In 2015 following recovery from foot surgery, I heard about Bristol Nordic walking from a colleague at work and asked my sister, Victoria, if she fancied looking into this. We signed-up for our induction walk with Ros in September that year and were both captivated by this alternative form of exercise from that first session.   Immediately signing-up as a member for two sessions a week, I quickly started to notice the health benefits: improved fitness; less breathlessness; an improvement in my walking and posture; and an overall sense of achievement.  I combined my walking with a healthy eating programme, my weight started to drop and the more walking sessions I did, the more I wanted to do. Since then I have steadily increased the number of walks I do a week, have lost well over 3 stone in weight and really enjoy the exercise elements in the combined walking and workout classes.  I feel fit and healthy and naturally energised. 

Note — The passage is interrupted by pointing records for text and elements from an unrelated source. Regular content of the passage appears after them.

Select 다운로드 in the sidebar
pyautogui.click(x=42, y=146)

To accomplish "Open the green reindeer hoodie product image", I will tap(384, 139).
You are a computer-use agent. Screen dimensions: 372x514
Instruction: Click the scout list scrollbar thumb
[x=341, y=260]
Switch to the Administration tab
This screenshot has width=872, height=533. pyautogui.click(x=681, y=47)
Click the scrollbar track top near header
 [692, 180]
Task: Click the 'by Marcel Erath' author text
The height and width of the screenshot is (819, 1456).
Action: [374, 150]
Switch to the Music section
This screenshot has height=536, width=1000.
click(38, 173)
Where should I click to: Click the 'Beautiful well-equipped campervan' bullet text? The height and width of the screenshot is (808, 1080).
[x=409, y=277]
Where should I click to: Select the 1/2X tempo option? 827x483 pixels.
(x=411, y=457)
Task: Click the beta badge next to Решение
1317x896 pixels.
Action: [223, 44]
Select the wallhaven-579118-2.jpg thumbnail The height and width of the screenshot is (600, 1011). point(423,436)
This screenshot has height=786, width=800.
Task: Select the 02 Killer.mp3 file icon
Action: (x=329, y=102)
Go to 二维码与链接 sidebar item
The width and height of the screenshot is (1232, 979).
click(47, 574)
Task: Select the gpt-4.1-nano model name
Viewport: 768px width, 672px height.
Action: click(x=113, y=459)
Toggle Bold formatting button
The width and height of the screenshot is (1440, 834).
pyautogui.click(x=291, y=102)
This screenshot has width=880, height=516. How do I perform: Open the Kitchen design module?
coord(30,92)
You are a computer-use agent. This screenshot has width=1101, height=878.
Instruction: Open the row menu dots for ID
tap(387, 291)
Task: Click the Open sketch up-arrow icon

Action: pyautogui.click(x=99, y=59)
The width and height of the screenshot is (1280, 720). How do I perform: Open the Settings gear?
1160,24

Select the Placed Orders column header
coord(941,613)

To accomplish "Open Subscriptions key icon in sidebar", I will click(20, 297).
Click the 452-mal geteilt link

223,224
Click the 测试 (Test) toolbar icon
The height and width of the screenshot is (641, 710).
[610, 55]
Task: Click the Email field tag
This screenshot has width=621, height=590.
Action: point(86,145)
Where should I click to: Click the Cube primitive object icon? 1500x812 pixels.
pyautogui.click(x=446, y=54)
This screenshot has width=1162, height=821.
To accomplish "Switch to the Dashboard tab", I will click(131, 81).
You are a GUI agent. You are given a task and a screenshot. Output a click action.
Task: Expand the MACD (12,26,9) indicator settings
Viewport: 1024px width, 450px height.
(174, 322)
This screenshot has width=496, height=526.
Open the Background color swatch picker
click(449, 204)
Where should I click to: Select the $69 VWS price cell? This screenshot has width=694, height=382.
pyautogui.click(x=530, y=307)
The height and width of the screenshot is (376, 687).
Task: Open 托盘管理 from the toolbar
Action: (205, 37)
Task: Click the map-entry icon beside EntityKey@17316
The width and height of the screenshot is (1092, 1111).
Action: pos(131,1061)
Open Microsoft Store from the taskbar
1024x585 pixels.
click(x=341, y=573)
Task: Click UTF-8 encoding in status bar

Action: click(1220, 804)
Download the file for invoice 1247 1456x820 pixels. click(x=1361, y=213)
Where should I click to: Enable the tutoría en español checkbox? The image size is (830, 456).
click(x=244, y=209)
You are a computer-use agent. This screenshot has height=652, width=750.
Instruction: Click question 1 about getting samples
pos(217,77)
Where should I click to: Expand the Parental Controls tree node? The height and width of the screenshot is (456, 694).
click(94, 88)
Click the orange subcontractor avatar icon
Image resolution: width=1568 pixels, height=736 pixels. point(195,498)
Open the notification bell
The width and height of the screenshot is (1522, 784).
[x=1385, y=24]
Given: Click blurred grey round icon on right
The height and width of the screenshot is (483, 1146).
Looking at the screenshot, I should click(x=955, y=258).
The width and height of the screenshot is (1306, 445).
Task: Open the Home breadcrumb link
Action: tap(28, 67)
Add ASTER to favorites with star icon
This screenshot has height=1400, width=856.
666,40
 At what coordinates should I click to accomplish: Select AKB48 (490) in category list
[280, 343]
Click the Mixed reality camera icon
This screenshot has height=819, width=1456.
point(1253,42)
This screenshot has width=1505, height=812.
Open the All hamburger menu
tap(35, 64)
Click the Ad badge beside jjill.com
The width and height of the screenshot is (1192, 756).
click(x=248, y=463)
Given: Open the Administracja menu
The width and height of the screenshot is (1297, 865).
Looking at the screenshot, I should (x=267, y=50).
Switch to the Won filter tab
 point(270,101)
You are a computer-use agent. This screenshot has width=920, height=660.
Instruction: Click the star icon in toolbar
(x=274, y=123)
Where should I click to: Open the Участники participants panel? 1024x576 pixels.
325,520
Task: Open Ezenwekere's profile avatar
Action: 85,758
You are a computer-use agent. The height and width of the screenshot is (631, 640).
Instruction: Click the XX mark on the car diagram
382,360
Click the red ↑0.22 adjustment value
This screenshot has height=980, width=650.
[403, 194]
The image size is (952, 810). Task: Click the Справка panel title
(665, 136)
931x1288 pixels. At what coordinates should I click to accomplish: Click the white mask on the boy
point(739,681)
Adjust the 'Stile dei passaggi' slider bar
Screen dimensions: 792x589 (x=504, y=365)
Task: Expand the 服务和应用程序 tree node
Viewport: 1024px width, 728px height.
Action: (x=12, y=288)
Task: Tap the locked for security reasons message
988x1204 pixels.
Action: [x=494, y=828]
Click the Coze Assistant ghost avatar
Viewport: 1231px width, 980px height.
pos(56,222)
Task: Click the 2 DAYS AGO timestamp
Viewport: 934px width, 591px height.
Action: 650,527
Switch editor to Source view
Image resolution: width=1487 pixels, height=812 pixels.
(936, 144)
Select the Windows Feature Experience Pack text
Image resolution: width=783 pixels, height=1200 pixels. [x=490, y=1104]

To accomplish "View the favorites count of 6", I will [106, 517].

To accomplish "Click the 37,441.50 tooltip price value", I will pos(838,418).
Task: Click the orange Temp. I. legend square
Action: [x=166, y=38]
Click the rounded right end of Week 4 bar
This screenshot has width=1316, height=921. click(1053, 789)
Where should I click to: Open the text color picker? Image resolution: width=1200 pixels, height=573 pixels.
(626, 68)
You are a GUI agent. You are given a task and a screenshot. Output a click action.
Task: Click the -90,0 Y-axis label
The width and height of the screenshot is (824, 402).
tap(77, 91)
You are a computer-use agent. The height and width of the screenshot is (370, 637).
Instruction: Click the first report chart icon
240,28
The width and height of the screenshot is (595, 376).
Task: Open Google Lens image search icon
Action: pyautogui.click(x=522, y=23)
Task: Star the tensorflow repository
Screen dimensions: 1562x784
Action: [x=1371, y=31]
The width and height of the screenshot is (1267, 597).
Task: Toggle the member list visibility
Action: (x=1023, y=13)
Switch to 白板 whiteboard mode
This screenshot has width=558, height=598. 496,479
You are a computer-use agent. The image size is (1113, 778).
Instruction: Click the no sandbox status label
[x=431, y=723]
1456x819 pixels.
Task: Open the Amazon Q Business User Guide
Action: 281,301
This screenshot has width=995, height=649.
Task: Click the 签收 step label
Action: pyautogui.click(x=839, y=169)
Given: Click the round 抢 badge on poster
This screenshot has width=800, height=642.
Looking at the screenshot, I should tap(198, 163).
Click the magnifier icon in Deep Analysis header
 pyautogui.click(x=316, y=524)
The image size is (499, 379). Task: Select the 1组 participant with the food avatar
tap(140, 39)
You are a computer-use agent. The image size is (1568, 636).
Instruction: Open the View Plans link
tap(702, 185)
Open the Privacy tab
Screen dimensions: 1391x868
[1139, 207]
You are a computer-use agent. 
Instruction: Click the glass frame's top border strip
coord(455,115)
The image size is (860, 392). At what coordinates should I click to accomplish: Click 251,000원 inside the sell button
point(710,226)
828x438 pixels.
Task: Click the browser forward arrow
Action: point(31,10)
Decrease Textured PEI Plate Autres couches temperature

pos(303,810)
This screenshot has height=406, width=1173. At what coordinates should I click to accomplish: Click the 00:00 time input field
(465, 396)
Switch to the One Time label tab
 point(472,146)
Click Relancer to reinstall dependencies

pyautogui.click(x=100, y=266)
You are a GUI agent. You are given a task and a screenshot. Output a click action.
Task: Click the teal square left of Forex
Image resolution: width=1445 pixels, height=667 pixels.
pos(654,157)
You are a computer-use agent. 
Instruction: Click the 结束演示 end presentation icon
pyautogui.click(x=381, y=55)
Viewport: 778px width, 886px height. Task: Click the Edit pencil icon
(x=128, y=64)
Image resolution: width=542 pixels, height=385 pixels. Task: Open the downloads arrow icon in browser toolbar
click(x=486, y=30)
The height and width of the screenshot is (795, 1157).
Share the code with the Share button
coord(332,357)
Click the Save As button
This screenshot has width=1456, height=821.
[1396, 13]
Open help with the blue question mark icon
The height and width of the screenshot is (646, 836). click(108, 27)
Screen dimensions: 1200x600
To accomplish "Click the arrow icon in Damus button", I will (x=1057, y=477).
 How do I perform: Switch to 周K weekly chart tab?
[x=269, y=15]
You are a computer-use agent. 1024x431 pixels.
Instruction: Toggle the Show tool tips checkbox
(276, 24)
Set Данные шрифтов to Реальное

My asthma has receded to the extent that I no longer use steroid or reliever inhalers and although not confirmed by my GP yet, I feel it has resolved. I am not afraid of the challenge of exercise; I now embrace it. I am looking forward to participating in the Nordic walking marathon in September, something I would not have contemplated 18 months ago.

Bristol Nordic walking ticks all the boxes for me; the discipline of regular sessions which are a world away from the confines of an office environment, the continued development, the de-stressing and the sense of wellbeing I feel at the end of a walk. Last but not least and certainly not be underestimated, the very sociable nature of Nordic walking and the friendships that have developed.

My friends and family laugh at how I have even overcome a pathological fear of mud!  I’m now quite happy sloshing over muddy fields and through swampy bridle paths in pursuit of the pure enjoyment of Nordic walking.”

Nordic walking can be an amazing catalyst for positive change.  You can do it whatever your level of fitness and whatever your age, by yourself or with others.  It is also something you can do for the rest of your life for as long as you can walk.  Plus it’s the perfect excuse to get out and walk in our beautiful parks and countryside.